Manner of taking Credit


Section 49 deals with the manner of utilization of input. It was amended and new sections 49A and 49B were inserted. Representations were received from trade and industry about challenges faced due to accumulation of ITC under one Act (eg.SGST) and payment of tax under another (eg.CGST). Therefore Rule 88A was introduced which supersedes the Act. Under the new rule, IGST credit should first be utilized for meeting IGST liability and balance if any may be utilized for either CGST or SGST/UTGST in any order.

Care should be taken during setting off of liability to optimize input utilization and reduce cash outflow.

Documents required for claiming Input Tax Credit


Input Tax Credit can be availed by a registered person on the basis of any of the following documents:

  • An invoice issued by the supplier of goods or services or both
  • A debit note issued by a supplier
  • A bill of entry or any similar document prescribed under the Customs Act
  • An Input Service Distributor invoice or Input Service Distributor credit note or any document issued by the Input Service Distributor in accordance with the provisions of sub-rule (1) of rule

Reversal of ITC


The Act also states that the ITC claimed should be reversed in certain cases


·      Where the goods or services are used for the purpose of business and partly for other purposes, credit should be restricted to so much of the input tax as is attributable to business

·      Similarly, if a registered person provides taxable and exempted supply, then ITC shall be restricted to so much of input tax as is attributable to taxable supplies made. i.e., a proportionate amount should be reversed in the case of exempted supply

·        ITC availed on goods lost, stolen or destroyed shall be reversed

·       ITC availed on free samples

·       ITC on Capital goods should be reversed if depreciation has been claimed on the tax



·      ITC claimed should be reversed along with interest if payment is not made to the supplier within 180 days from the date of invoice. If proportionate payment is made then the reversal should also be in such proportion

ITC reversals should be disclosed in Form GSTR3B and in the annual return.

Restriction on Eligible Input


In order to curb the practice of availing input on the basis of fake invoices, the Act was amended to restrict availing input on those invoices not appearing in Form GSTR2A. With effect from 1st January 2020, Input tax Credit in respect of invoices or debit notes not appearing in Form GSTR2A shall be restricted to 10% of the eligible credit available in GSTR2A (This was earlier 20%).

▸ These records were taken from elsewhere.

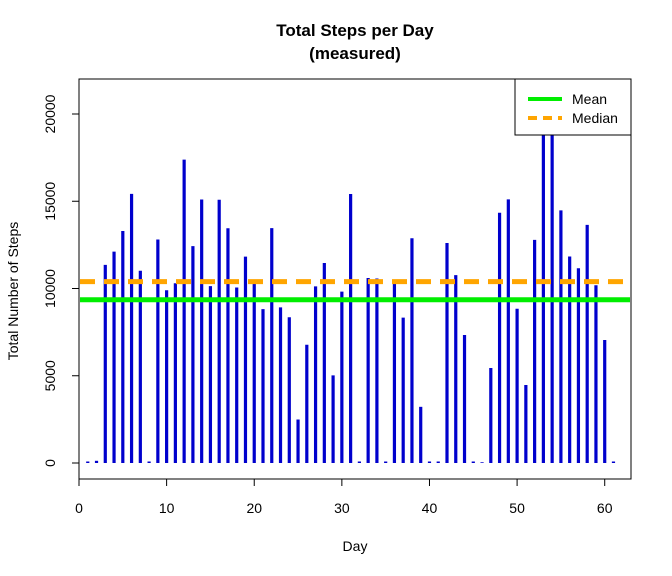  Describe the element at coordinates (167, 508) in the screenshot. I see `x-tick-label-10: 10` at that location.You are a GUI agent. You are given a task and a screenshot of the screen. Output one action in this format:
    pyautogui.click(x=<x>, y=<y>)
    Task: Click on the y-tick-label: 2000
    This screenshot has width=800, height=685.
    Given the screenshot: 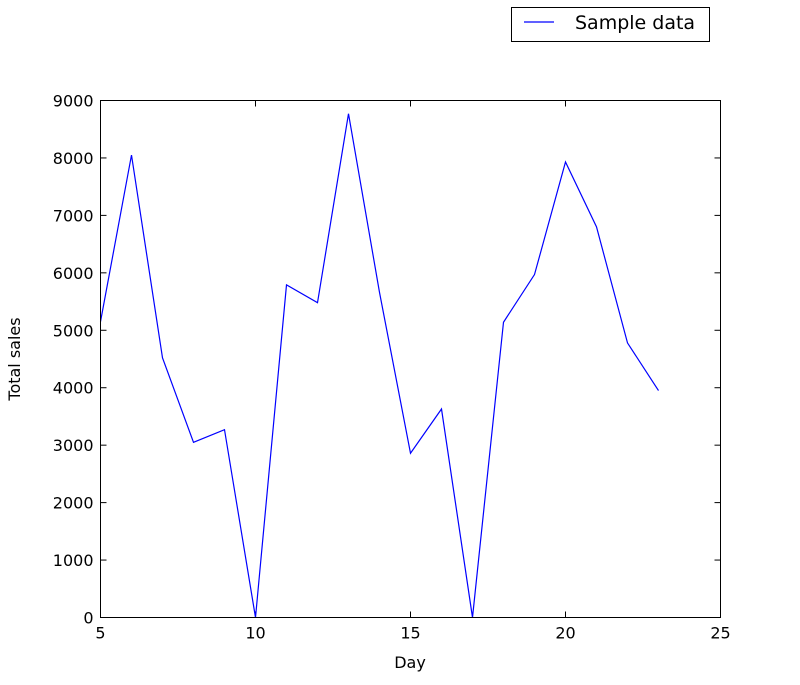 What is the action you would take?
    pyautogui.click(x=74, y=504)
    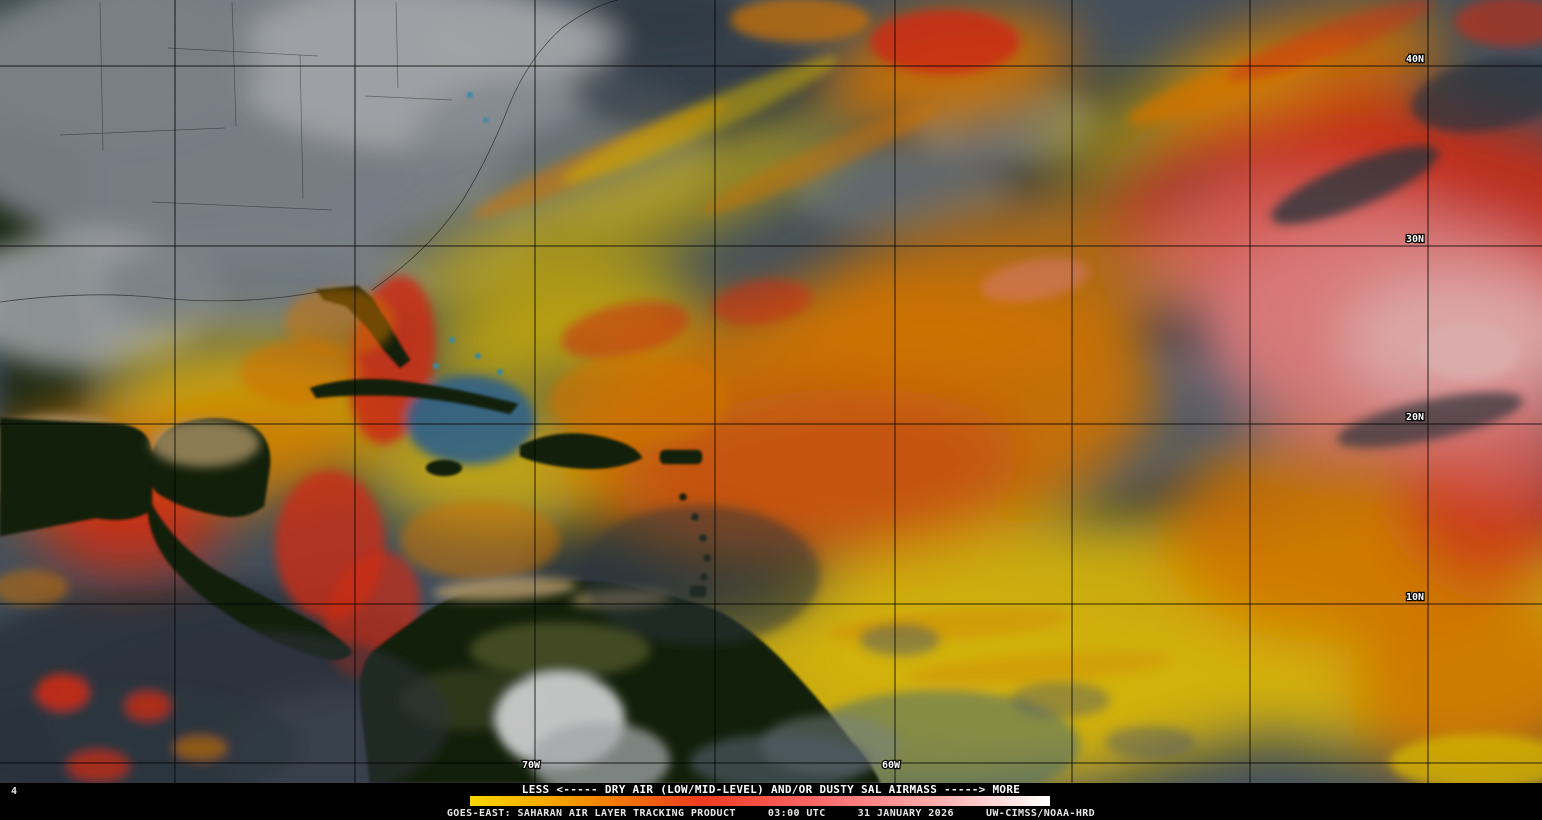 This screenshot has height=820, width=1542. What do you see at coordinates (532, 766) in the screenshot?
I see `grid-label: 70W` at bounding box center [532, 766].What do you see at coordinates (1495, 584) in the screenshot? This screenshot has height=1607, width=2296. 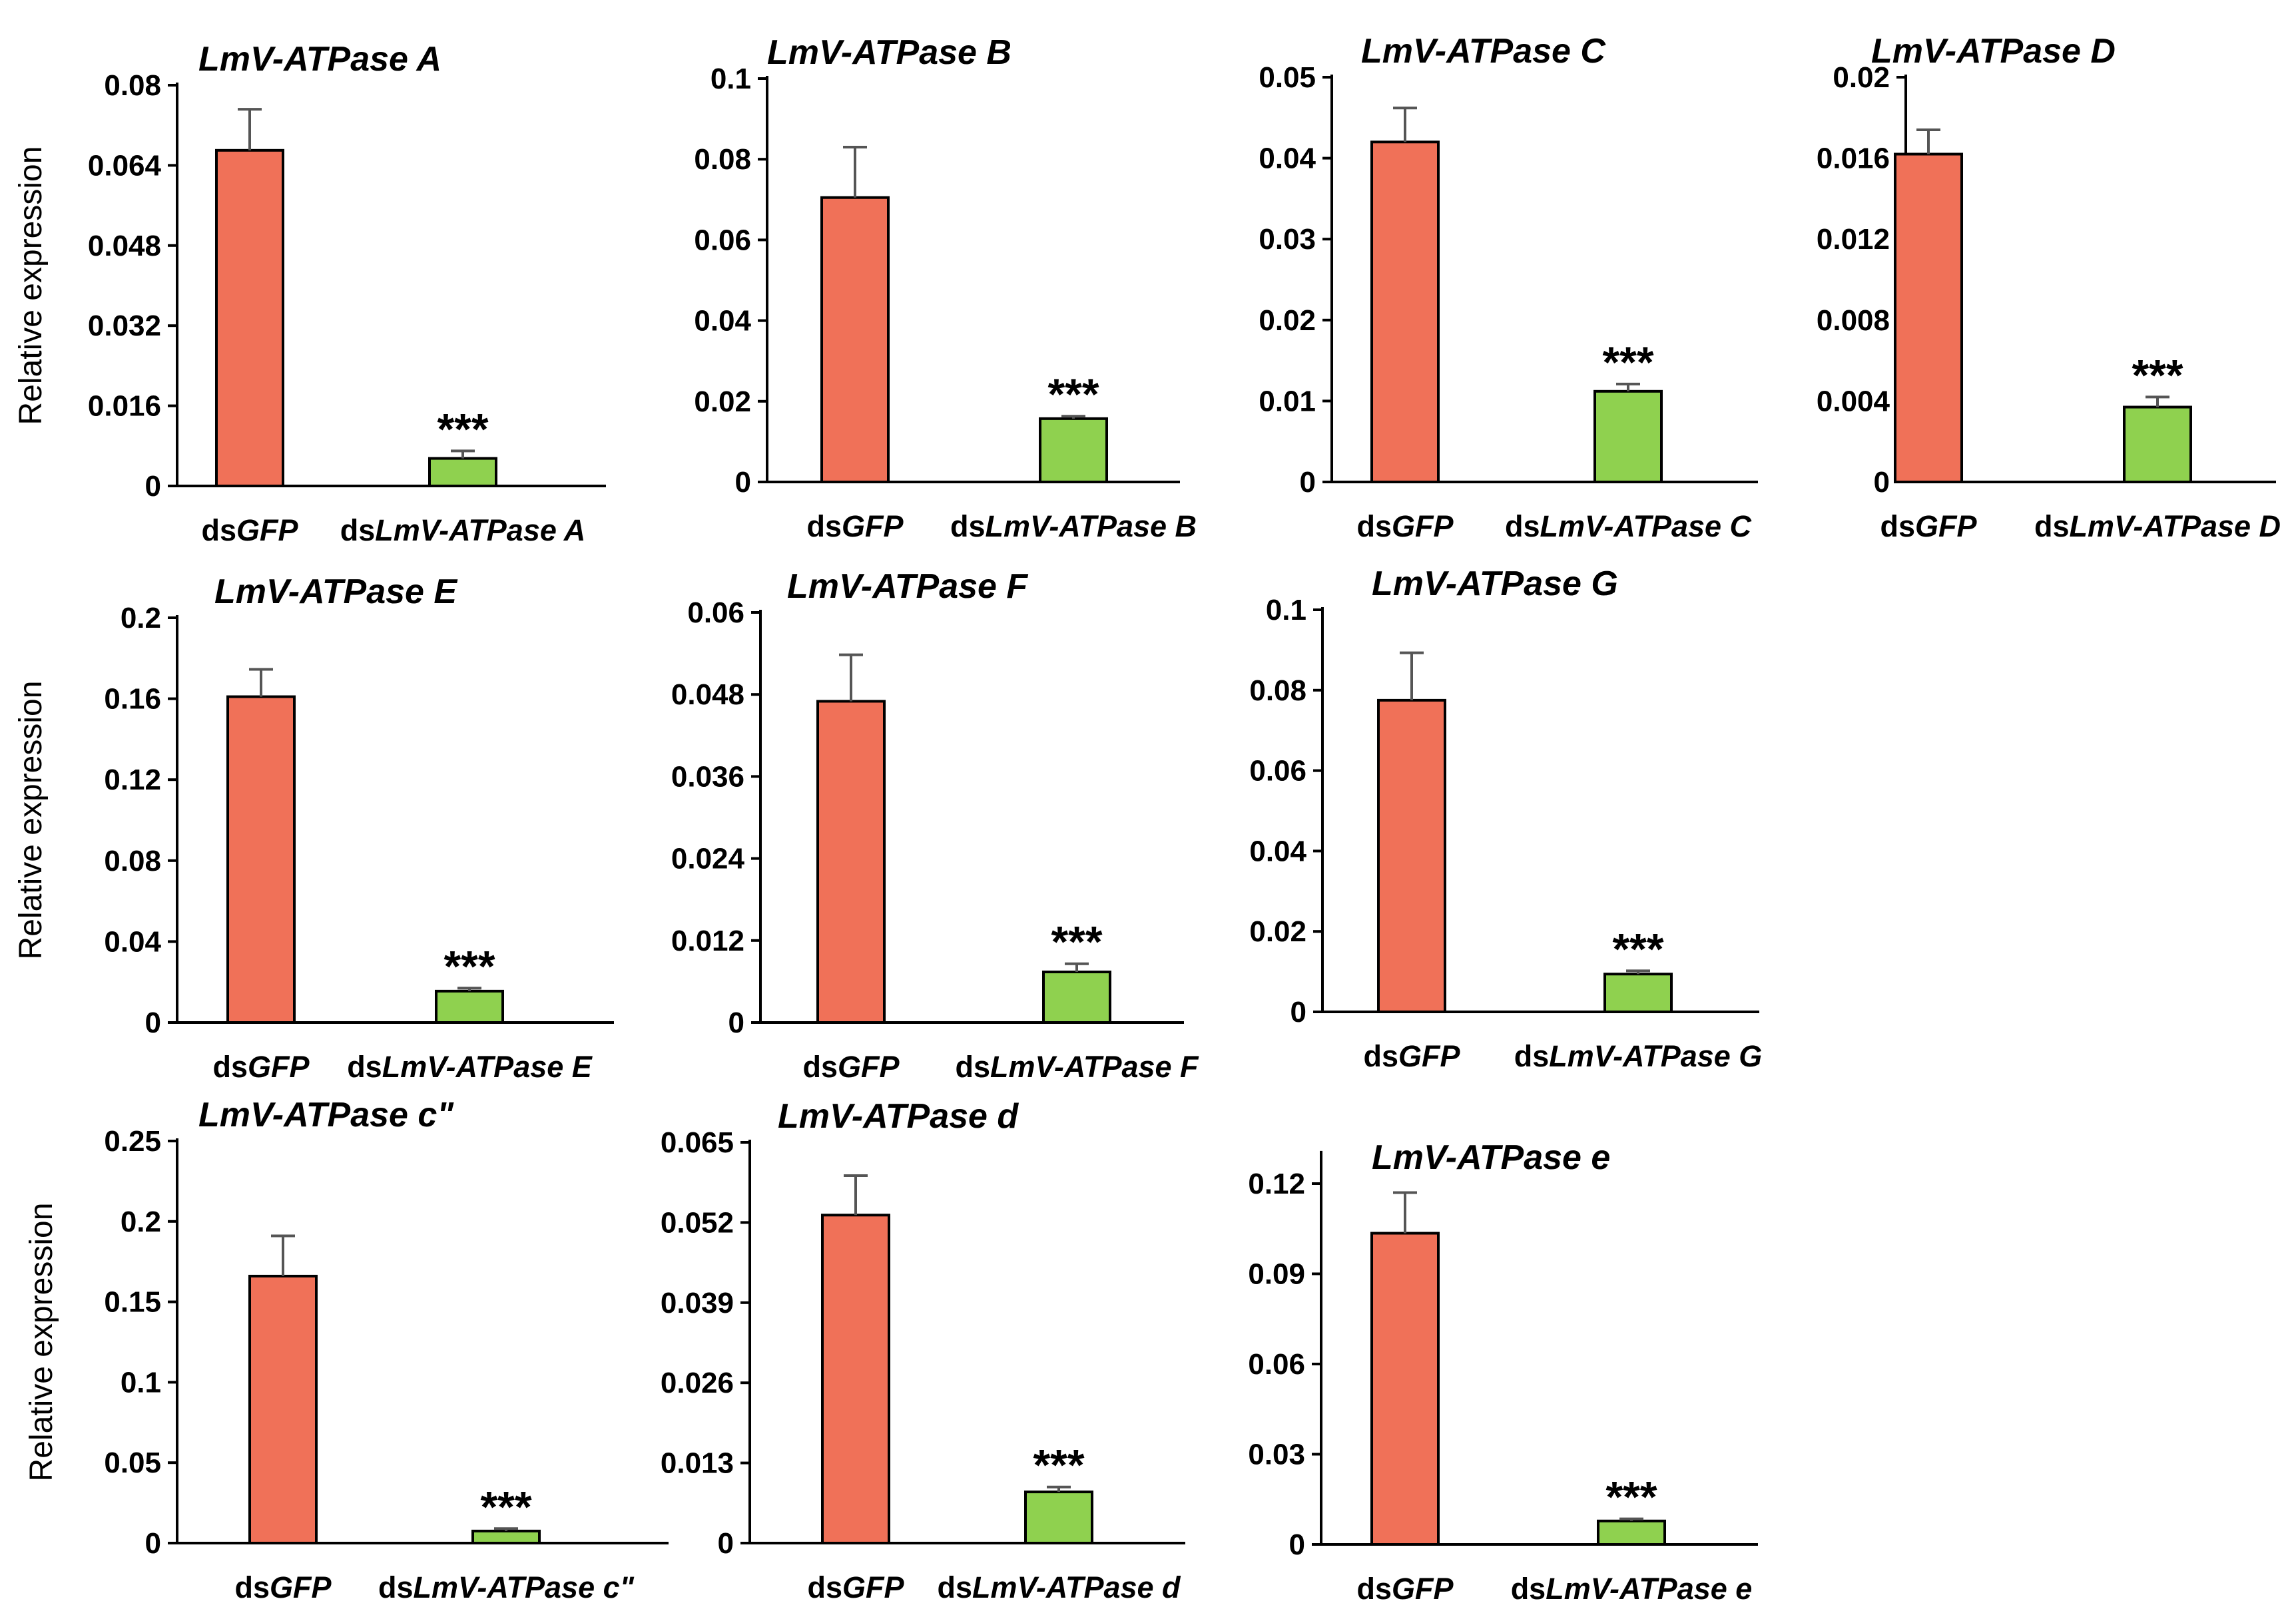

This makes it very important to match the Input available in GSTR2A with the Input being claimed in GSTR3B. A practical difficulty is that, when a business deals with small tax payers filing GSTR1 on quarterly basis, those invoices will not appear in GSTR2A every month.

Other Important Considerations


·      Input tax credit cannot be taken after one year from the date of invoice, or filing of annual return whichever is earlier

·      However,    Input already claimed and available in credit ledger can be carried and utilized without any time limit

·       Unlike in the earlier regime, ITC on Capital Goods shall be availed in one installment.